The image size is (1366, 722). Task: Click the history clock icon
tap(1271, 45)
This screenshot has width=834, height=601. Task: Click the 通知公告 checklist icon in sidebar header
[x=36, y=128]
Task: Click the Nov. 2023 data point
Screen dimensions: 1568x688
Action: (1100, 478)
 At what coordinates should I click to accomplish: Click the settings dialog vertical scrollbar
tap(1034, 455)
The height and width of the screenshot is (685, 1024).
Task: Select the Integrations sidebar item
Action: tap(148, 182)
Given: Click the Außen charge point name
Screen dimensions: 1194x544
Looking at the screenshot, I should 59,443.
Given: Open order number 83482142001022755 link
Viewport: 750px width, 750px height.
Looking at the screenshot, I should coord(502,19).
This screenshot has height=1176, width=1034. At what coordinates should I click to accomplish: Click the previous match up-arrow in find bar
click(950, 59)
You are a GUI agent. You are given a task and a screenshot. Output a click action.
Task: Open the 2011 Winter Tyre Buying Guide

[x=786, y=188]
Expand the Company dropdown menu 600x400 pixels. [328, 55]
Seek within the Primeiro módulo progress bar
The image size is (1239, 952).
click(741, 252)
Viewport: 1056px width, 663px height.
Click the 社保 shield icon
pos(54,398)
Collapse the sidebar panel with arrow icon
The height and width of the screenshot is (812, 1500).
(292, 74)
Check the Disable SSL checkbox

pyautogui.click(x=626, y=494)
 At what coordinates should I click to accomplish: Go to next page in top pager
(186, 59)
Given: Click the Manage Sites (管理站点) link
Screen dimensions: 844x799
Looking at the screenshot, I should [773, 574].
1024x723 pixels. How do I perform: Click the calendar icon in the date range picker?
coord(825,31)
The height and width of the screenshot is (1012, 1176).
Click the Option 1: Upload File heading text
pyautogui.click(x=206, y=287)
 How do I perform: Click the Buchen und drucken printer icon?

**********

### [Exercise details]
Can you copy out the listing above, from its first line through the line containing "Looking at the screenshot, I should 59,443.", reproducing every character unchanged?

### [Output]
The image size is (1366, 722). Task: Click the history clock icon
tap(1271, 45)
This screenshot has width=834, height=601. Task: Click the 通知公告 checklist icon in sidebar header
[x=36, y=128]
Task: Click the Nov. 2023 data point
Screen dimensions: 1568x688
Action: (1100, 478)
 At what coordinates should I click to accomplish: Click the settings dialog vertical scrollbar
tap(1034, 455)
The height and width of the screenshot is (685, 1024).
Task: Select the Integrations sidebar item
Action: tap(148, 182)
Given: Click the Außen charge point name
Screen dimensions: 1194x544
Looking at the screenshot, I should 59,443.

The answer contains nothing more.